***** Task material *****
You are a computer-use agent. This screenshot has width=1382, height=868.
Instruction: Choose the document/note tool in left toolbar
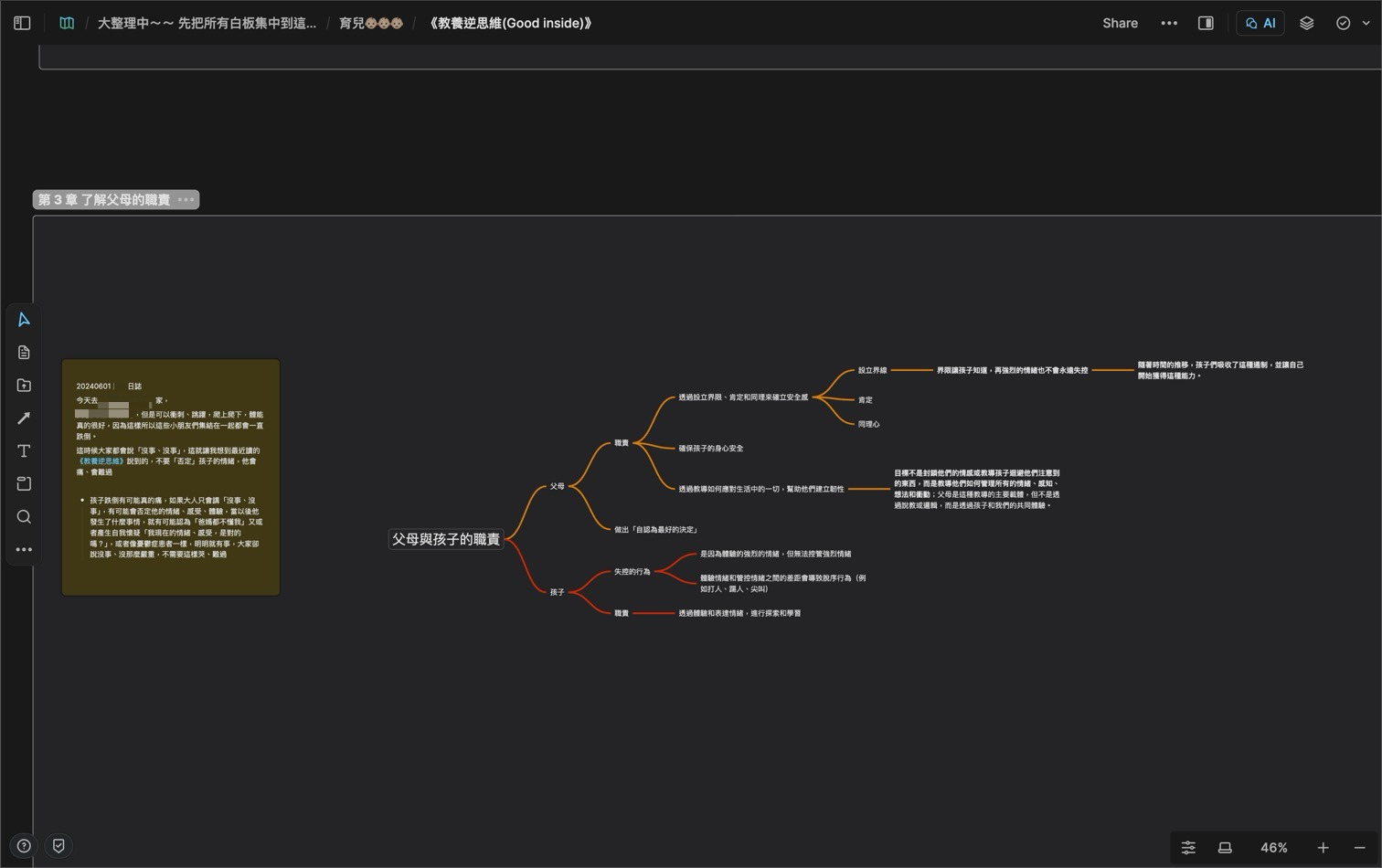[24, 353]
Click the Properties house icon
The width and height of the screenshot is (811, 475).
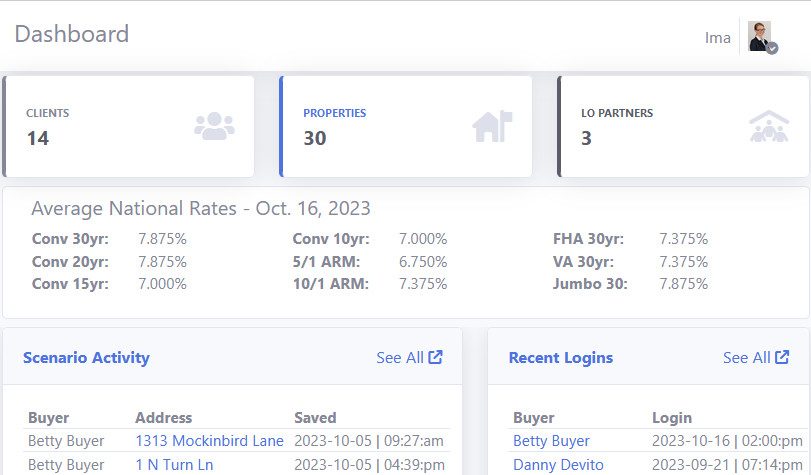[x=492, y=126]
*****
Please copy out every line of the records above word for word, leaving out the pictures.

You are a computer-use agent. This screenshot has width=1382, height=868.
Instruction: Choose the document/note tool in left toolbar
[24, 353]
Click the Properties house icon
The width and height of the screenshot is (811, 475).
[x=492, y=126]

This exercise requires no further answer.